Chi era davvero l'Innominato de I Promessi Sposi?
Il famoso personaggio dell'Innominato nel romanzo di Alessandro Manzoni non porta un nome casuale. Dietro quell’appellativo si nasconde una figura reale, ispirata alla storia lombarda del Seicento. Il suo vero nome, come riportato in documenti dell’epoca, era Francesco Bernardino Visconti, feudatario di Brignano Ghiaradadda, un’area situata tra la Brianza e la Bergamasca.
Manzoni, grande attento alla verità storica, scelse di non rivelare subito l’identità del personaggio per conferirgli un alone di mistero e potenza, ma attingeva da fonti reali. Nel 1603, una grida (un proclama ufficiale) del governatore di Milano lo indicò esplicitamente come capo di una banda di briganti, rendendolo noto per le sue azioni violente e il controllo sul territorio.

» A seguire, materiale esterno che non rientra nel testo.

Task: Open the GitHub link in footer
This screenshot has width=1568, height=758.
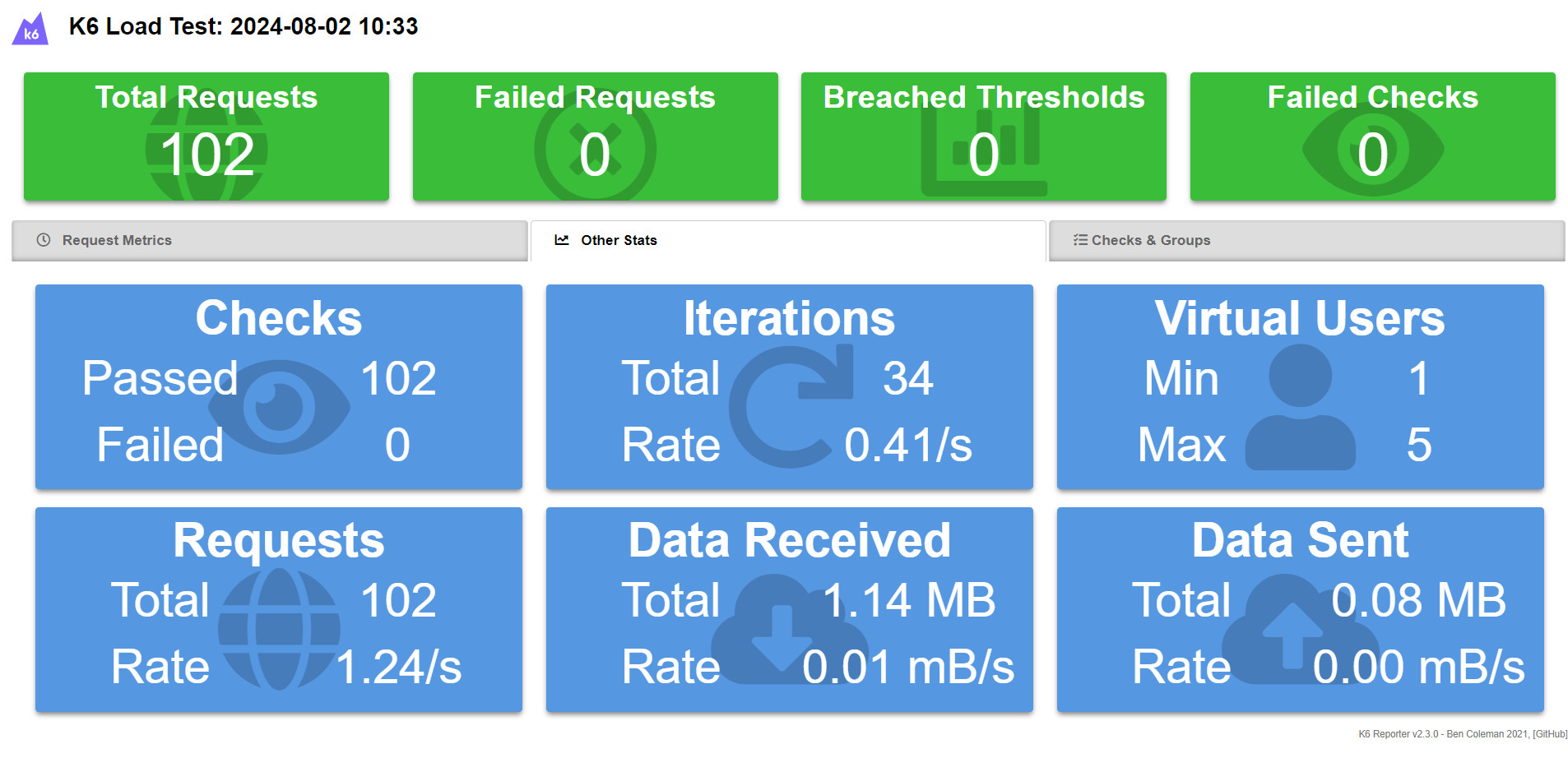Action: coord(1549,734)
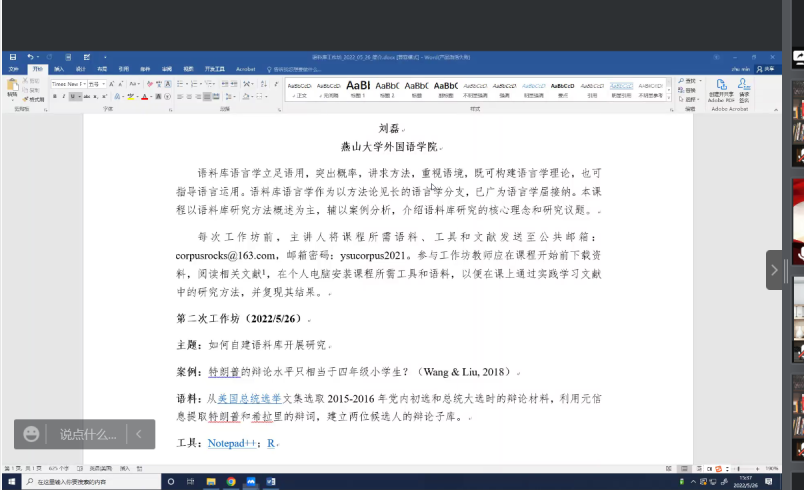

La trasformazione di questo temuto signore in un personaggio redento nel romanzo è uno dei momenti più intensi della letteratura italiana. L’incontro con il cardinale Federico Borromeo, che Manzoni descrive con profonda umanità, segna la svolta morale dell’Innominato: da uomo crudele e spietato a figura di conversione e pentimento.
Questo particolare storico arricchisce il romanzo, mostrando come Manzoni abbia saputo fondere realtà e finzione con maestria. L’Innominato non è solo un simbolo del potere arbitrario, ma anche un esempio di come la coscienza, anche dopo anni di colpa, possa trovare la via del cambiamento.